## Activity:
Pictures excluded, copy all of the data below exactly.

(Items listed in a dataset)

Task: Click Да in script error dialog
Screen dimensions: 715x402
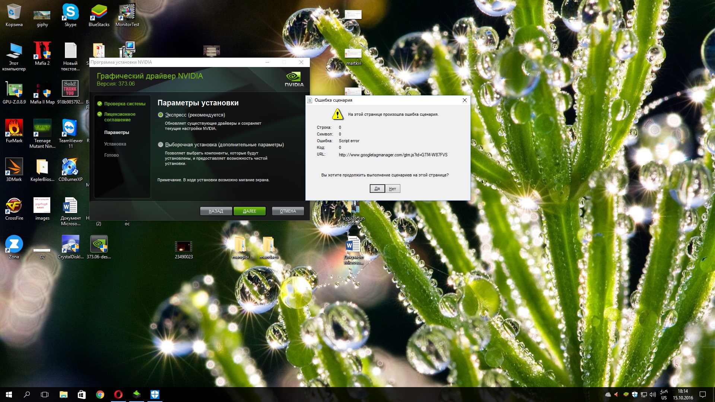Action: pos(377,189)
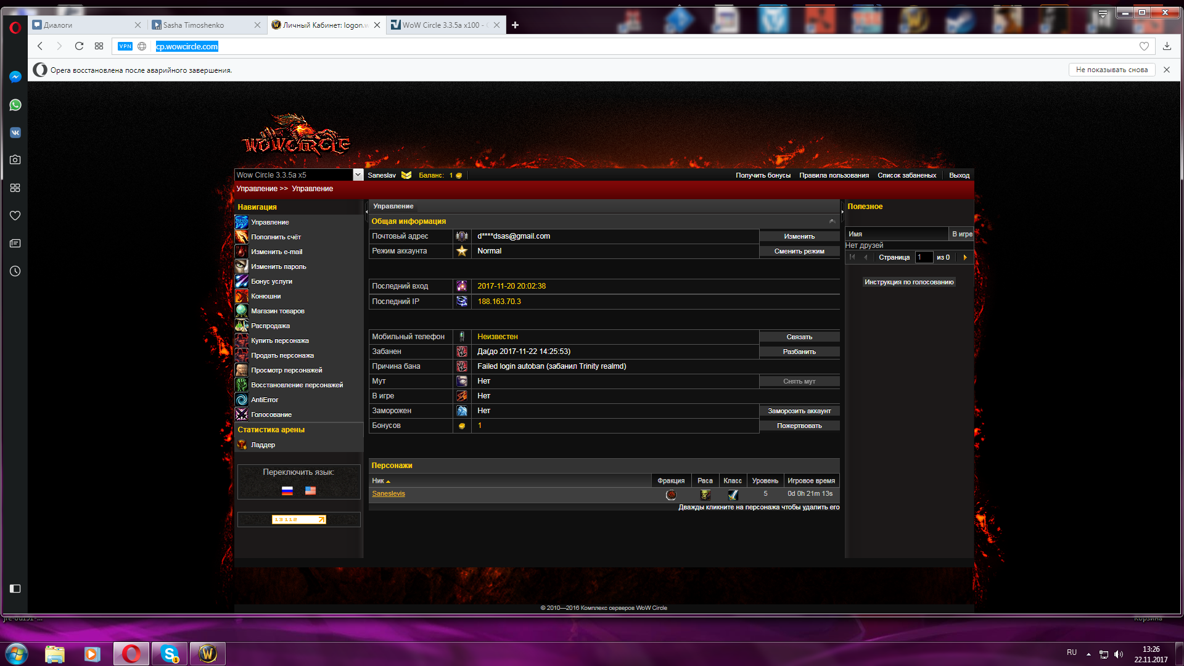This screenshot has width=1184, height=666.
Task: Expand the Wow Circle 3.3.5a x5 realm dropdown
Action: (x=358, y=175)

## Response box:
Task: Click Да in script error dialog
Screen dimensions: 715x402
Action: pos(377,189)
This screenshot has width=1184, height=666.
Task: Expand the Wow Circle 3.3.5a x5 realm dropdown
Action: (x=358, y=175)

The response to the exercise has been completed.